To a Friend in Michigan

The crisis has a three-pronged origin. Large companies (Telefonica, Repsol, Abertis...) owe vast amounts of money, largely for ambitious international expansion which in some cases has ended up in South American nationalisations (eg YPF).

Next, Spanish banks had lent in the form of mortgages that in part fuelled the building bubble vast amounts of money which came, as always, from account holders, but at least as much from foreign (mainly European) banks.

Finally, all the public authorities were well used, despite the 1992 Maastricht treaty requirements, to grossly overspend, relying on overseas loans at very low interest rates. All very well until confidence dropped and interest rates soared, eating up a disproportionate share of the budget. Central government reacted selfishly, raising taxes to its own benefit and drastically reducing its funding to regional authorities; and also imposing impossible regional deficit objectives.
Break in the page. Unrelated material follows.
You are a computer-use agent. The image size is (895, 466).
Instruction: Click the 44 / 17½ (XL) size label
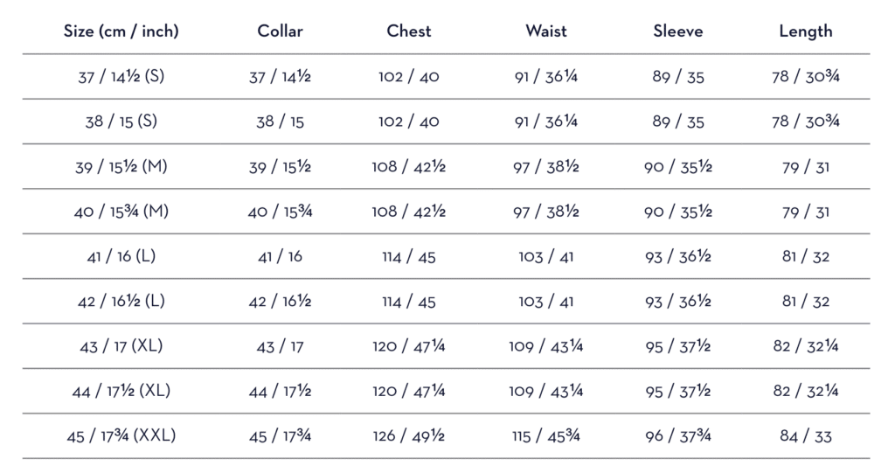121,392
This has crippled the Catalan government (with flat rate funding, not related to GDP), which has been brought to its financial knees, with a scarcely veiled threat that this will go on till Catalonia drops its plans for independence.
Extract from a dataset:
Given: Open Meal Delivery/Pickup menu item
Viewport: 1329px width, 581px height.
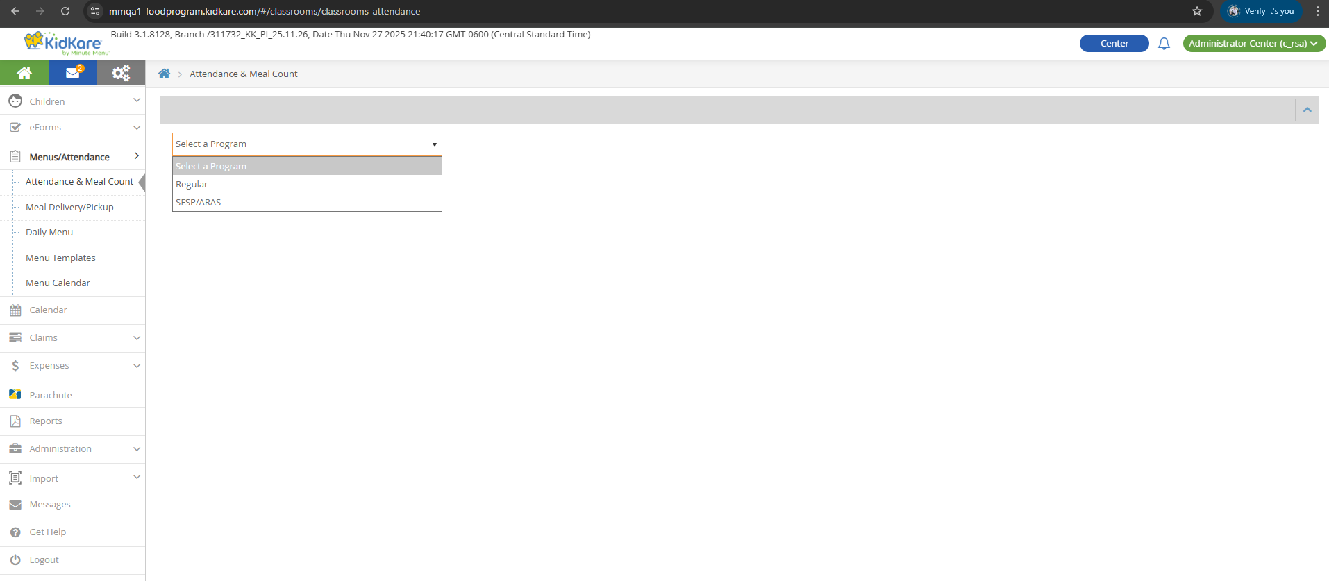Looking at the screenshot, I should 69,208.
As you say, the social costs are enormous, at a time (chicken or egg?) of widespread social discredit of the political... caste: particularly because of corruption charges (or hints), unfulfilled promises and the apparent inability to lead Spain out of the nose-diving economic crisis.

Only today we read of a single mother with three kids, on a €400 monthly income, with a court eviction order (she hasn't paid the rent since 2010) that the judge has had the decency to keep on hold until the authorities find a solution (which would surely be cheaper that paying an orphanage to take care of her kids). And a number of suicides when the evictors were banging on the door. Ugh!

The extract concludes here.